A medida que se desarrollan los acontecimientos, la situación de Belo Monte sigue siendo un punto crítico en el debate sobre la energía hidroeléctrica en Brasil. Con el cambio climático intensificando las sequías, el futuro de esta represa y su impacto en las comunidades locales sigue siendo incierto. Las autoridades y la sociedad civil enfrentan el desafío de encontrar un equilibrio entre la producción de energía y la protección de los derechos y el entorno de las comunidades afectadas.
¿Qué es Belo Monte?
Es una planta hidroeléctrica en la Amazonía brasileña, diseñada para desviar el agua del río Xingu.
¿Qué problemas ha enfrentado?
No cumplió con requisitos ambientales y sociales, resultando en severos impactos a comunidades indígenas.

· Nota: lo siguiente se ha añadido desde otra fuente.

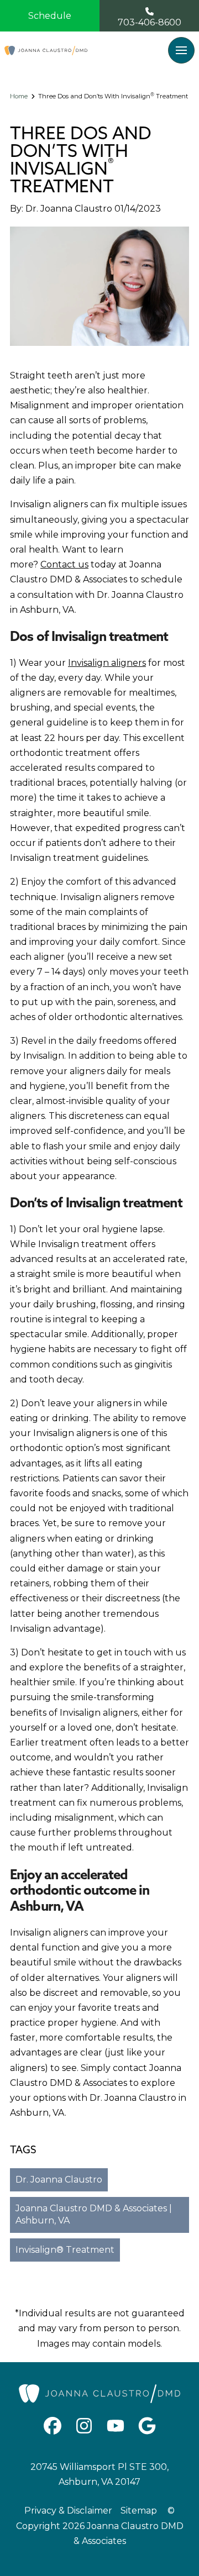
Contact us (64, 564)
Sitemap (139, 2510)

¿Qué ordenó el Supremo Tribunal Federal?
Compensar a comunidades indígenas afectadas y reevaluar la gestión del agua de la represa.
¿Cuál es la situación actual?
Las comunidades siguen sufriendo falta de agua potable y las autoridades enfrentan presiones para acelerar proyectos similares.
¿Qué significa esto para el futuro?
La dependencia de Brasil en energía hidroeléctrica se cuestiona, mientras se intensifican las preocupaciones ambientales.